Nucleotide sequence accession number.
This whole-genome shotgun project has been deposited at DDBJ/EMBL/GenBank under the accession number LQXB00000000.
Funding Statement
This work was supported by NASA's ASTEP program and received field support via NSF/OPP (project B-302-M). Support was provided by the Natural Sciences and Engineering Research Council (NSERC) Discovery Grant Program, NSERC Northern Supplements Program, and NSERC CREATE Canadian Astrobiology Training Program (CATP).
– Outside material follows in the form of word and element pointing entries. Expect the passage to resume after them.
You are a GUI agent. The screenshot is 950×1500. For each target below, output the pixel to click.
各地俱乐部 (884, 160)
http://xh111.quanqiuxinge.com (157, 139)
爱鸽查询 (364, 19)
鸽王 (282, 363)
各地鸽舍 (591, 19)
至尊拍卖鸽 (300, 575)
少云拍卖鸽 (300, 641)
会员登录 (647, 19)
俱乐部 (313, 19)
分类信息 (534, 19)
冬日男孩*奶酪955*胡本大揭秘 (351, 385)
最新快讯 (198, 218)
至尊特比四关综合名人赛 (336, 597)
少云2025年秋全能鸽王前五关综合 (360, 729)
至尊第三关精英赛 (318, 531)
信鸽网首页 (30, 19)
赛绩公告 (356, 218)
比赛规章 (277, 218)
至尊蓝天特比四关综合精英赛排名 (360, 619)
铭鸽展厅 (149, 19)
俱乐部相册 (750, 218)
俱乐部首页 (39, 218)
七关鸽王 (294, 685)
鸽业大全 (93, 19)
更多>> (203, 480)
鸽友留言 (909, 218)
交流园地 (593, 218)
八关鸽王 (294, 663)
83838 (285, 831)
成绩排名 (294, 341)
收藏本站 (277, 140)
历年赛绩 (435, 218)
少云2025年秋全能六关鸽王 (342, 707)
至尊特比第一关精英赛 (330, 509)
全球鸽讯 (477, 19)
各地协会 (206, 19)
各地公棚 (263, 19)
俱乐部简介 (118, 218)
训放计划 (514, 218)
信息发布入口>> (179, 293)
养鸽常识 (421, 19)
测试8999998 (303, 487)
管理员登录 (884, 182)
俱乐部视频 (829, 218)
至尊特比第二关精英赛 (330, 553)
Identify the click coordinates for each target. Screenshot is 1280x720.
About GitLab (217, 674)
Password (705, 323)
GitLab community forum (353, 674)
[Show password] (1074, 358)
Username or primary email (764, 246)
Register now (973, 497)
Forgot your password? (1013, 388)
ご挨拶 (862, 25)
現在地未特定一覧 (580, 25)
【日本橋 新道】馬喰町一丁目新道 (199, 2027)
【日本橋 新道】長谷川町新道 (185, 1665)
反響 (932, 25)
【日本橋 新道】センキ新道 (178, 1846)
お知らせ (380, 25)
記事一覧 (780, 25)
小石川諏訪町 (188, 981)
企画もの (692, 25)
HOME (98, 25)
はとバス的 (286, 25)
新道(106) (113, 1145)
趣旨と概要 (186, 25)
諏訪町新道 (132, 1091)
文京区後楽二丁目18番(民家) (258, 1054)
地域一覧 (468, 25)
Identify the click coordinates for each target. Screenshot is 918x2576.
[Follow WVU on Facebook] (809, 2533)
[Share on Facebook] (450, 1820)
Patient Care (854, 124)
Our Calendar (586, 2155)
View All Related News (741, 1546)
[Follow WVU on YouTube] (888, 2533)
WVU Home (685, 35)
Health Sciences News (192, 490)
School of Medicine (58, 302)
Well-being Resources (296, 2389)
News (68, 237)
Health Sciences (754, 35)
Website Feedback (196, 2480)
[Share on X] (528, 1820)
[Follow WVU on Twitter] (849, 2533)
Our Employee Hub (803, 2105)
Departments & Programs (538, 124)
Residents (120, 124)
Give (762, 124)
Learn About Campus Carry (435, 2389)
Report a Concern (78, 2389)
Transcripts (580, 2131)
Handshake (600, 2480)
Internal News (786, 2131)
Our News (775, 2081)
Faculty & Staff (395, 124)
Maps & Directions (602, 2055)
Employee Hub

The work by the U.S. Department of Energy Joint Genome Institute, a DOE Office of Science User Facility, is supported by the Office of Science of the U.S. Department of Energy under contract no. DE-AC02-05CH11231.
Footnotes
Citation Goordial J, Raymond-Bouchard I, Riley R, Ronholm J, Shapiro N, Woyke T, LaButti KM, Tice H, Amirebrahimi M, Grigoriev IV, Greer C, Bakermans C, Whyte L. 2016. Improved high-quality draft genome sequence of the eurypsychrophile Rhodotorula sp. JG1b, isolated from permafrost in the hyperarid upper-elevation McMurdo Dry Valleys, Antarctica. Genome Announc 4(2):e00069-16. doi:10.1128/genomeA.00069-16.